Instead of a Pearson correlation that measures the strength of the linear relationship between two random variables, distance correlation (Székely and Rizzo 2013a) measuring every kind of relationship between two random vectors was used in our study. Distance and partial distance correlations (Székely and Rizzo 2013b) between arrays of daily values of the 10 meteorological elements and the array of daily ragweed pollen concentrations during the current pollen season were calculated. When the current values of these meteorological variables were considered, the six most important variables turned out to be two temperature variables (T min, T), two wetness variables (TT d, RF) and two variables characterising the mixing of the air (WS, PBL). As regards the past meteorological conditions, the six most important variables contain four temperature variables (T, T min, T max, T soil) and two variables characterising large-scale weather patterns (SLP, PBL). An identification of key periods of the past meteorological variables allows one to develop a statistical model that is able to reduce the uncertainty concerning the upcoming ragweed pollen season and hence to contribute to a more accurate ragweed pollen forecast including days critical for pollen-sensitised people well before the pollen season. Of course, such a model would only be valid for the city of Szeged, but it could be useful for other locations as well.

It should be added that previous studies numerically evaluating the role of current and past weather conditions in influencing the current local pollen concentration are not available in the literature, so our results could not be compared.

The 19-year ragweed pollen data set used in our analysis is definitely long (the longest available for the whole Carpathian Basin) when compared to the typical length of ragweed pollen data sets in Europe. Although PBL and the soil variables (soil temperature and soil humidity) were used as new elements, every possible influencing variable could not be considered. The hidden impact of other possible influencing variables is presumed for those ‘influencing parameter−pollen count’ relationships that cannot be interpreted from a phyto-physiological point of view.

We should mention here that the results of the analysis performed in our study are not independent of the environmental conditions of a certain region as the metabolic features of Ambrosia have adapted themselves to a certain climate zone. In particular, our results for Ambrosia should be interpreted just for a temperate climate zone.

• **Record excerpts**:
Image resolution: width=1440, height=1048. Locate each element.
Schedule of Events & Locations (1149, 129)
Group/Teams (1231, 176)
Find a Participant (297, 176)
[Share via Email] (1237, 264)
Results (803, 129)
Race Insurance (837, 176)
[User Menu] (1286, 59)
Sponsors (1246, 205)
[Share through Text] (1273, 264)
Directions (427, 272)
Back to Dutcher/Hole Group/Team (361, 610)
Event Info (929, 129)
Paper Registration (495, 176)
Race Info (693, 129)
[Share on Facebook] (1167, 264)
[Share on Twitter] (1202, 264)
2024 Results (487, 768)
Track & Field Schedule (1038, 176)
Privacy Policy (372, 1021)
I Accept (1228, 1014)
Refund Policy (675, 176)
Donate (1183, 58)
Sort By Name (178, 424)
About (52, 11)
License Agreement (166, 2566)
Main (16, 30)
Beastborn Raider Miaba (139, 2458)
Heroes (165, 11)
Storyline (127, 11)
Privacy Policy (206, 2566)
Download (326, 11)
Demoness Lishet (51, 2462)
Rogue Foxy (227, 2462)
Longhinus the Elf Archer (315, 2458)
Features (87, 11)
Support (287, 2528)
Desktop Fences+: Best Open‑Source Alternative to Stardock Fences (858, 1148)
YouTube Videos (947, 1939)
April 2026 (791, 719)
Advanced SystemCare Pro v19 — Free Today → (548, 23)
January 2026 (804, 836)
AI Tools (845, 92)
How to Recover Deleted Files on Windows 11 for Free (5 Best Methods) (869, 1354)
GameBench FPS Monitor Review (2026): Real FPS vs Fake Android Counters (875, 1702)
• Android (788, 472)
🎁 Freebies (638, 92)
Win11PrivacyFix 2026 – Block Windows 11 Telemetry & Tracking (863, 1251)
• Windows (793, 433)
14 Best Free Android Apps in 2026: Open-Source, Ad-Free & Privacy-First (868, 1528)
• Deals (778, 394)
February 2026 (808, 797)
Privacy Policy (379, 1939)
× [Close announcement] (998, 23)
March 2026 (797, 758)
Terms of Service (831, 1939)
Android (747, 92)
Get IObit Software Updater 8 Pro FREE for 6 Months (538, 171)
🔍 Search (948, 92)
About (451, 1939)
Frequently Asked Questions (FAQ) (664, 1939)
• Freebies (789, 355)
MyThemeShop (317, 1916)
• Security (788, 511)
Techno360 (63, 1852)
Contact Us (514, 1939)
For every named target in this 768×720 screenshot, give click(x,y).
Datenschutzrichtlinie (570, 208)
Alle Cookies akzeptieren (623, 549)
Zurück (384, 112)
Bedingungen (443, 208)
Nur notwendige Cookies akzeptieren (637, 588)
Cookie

• **Tasks for this exercise**:
A - Translate this sentence from the ragweed pollen excerpt into Spanish: "Of course, such a model would only be valid for the city of Szeged, but it could be useful for other locations as well."
B - According to the ragweed pollen excerpt, how many years does the pollen data set used in the analysis span?
C - Please reproduce the ragweed pollen excerpt word for word from "We should mention" to "temperate climate zone.".
The lines come from a different source than the ragweed pollen excerpt.

• **Task responses**:
A - Por supuesto, un modelo así solo sería válido para la ciudad de Szeged, pero también podría ser útil para otros lugares.

B - 19 years.

C -
We should mention here that the results of the analysis performed in our study are not independent of the environmental conditions of a certain region as the metabolic features of Ambrosia have adapted themselves to a certain climate zone. In particular, our results for Ambrosia should be interpreted just for a temperate climate zone.